GC Theory – mark&sweep algorithm

Mark&sweep was already mentioned in the previous posts. It is a cornerstone of all the marking algorithms, and is used as a backup for cyclic data structures in the ref counting. The time has come then to take a deeper look at it.

Basics of mark&sweep

To remind us what we’re discussing here – mark&sweep GC was first introduced in the 1960 by McCarthy. It consists of two separate parts – marking – where all the objects are identified as used/unused, and sweep – when they’re just removed from the memory. As the authors say – this type of algorithm is indirect collection algorithm. In other words – it does not find garbage. It rather finds all live objects, and treat everything else as garbage.

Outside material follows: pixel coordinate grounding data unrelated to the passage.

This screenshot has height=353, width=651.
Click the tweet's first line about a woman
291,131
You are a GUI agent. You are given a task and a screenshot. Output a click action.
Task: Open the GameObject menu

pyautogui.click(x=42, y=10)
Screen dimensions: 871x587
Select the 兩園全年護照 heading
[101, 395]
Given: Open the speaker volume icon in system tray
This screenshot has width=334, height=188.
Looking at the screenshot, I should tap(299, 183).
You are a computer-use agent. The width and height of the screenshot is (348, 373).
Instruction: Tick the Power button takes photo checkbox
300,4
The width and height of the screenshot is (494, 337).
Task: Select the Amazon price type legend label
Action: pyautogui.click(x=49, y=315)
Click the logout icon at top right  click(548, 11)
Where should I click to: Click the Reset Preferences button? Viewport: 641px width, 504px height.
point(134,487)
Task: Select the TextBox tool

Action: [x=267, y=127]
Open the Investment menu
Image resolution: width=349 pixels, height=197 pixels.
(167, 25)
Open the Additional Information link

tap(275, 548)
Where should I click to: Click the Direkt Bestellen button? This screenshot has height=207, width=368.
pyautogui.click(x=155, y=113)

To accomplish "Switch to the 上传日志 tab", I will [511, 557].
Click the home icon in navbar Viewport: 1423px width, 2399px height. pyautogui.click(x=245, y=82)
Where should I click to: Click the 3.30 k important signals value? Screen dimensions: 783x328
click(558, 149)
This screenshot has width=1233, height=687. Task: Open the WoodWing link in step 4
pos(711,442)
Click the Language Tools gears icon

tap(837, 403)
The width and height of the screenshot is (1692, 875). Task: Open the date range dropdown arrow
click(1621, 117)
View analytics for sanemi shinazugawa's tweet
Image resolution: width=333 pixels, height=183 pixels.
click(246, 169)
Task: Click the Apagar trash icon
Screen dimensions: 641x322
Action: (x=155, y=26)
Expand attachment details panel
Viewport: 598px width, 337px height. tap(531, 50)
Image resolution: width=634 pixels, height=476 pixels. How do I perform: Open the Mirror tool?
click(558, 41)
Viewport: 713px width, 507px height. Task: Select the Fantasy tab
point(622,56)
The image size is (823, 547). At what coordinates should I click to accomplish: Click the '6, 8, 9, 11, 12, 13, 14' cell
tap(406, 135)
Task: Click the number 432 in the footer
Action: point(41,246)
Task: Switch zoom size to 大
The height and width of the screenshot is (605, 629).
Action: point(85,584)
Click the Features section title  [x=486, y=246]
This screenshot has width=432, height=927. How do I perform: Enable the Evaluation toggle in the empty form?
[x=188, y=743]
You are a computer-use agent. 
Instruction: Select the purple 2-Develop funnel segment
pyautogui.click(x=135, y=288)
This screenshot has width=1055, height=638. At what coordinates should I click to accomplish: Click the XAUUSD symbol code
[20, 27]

What must be said, is that every time a mutator (so our running application) tries to allocate a memory, and there’s none, a collector is called to free some of it. For the time being we assume, that at this stage, all the mutator threads are paused, and stop-the-world happens (no mutator threads running). Very simplistic pseudocode of mark can be found below (it comes from the second book):

New():
 ref ← allocate()
 if ref = null      /∗ Heap is full ∗/
    collect()

  ref ← allocate() 
  if ref = null      /∗ Heap is still full ∗/
    error "Out of memory"
  
  return ref
  
atomic collect():   // Pay attention to the 'atomic' - it means 'stop-the-world' 
  markFromRoots()   // It traverses the whole graph starting from Roots
  sweep(HeapStart, HeapEnd)


markFromRoots():
 initialise(worklist)
 for each fld in Roots
   ref ← *fld
  if ref != null && not isMarked(ref)
    setMarked(ref)
    add(worklist, ref)
    mark()

initialise(worklist):  
  worklist ← empty

mark(): 
  while not isEmpty(worklist)
    ref ← remove(worklist)              /∗ ref is marked ∗/
    for each fld in Pointers(ref) 
        child ← *fld
        if child != null && not isMarked(child)
            setMarked(child)
            add(worklist, child)

In general the algorithm runs as long, as the worklist is not empty. As we skip the objects that are already marked or do not contain pointers, worklist won’t grow forever, and eventually will become empty. Then the second part starts – sweeping.

sweep(start, end):
  scan ← start
  while scan < end
    if isMarked(scan)
      unsetMarked(scan)
    else free(scan)
       
   scan ← nextObject

It may look simple, but it raises a couple of issues that we must be aware of. First – traversing the heap freeing the memory can be time-consuming, depending on its size. Second issue is – when to reset the mark bit (the information if the object is marked/unmarked) – during sweeping or maybe at the beginning of the next mark phase. Last thing that authors mention is memory/heap layout. We must be sure about two things – that the heap won’t become so fragmented in time, that it won’t be possible for GC to actually allocate new objects on it (or just running GC too often to achieve that), and also to make sure that all the garbage is reachable (due to memory padding constraints, etc.). This topic will be discussed in the future posts too.

Tricolour abstraction

The process described above implies, that there will be objects in the graph that were not visited by GC, the ones marked but with not yet visited children, and objects that were visited and their children a swell. In order to easily differentiate these objects a concept called tricolour abstraction emerged (authored by Dijkstra).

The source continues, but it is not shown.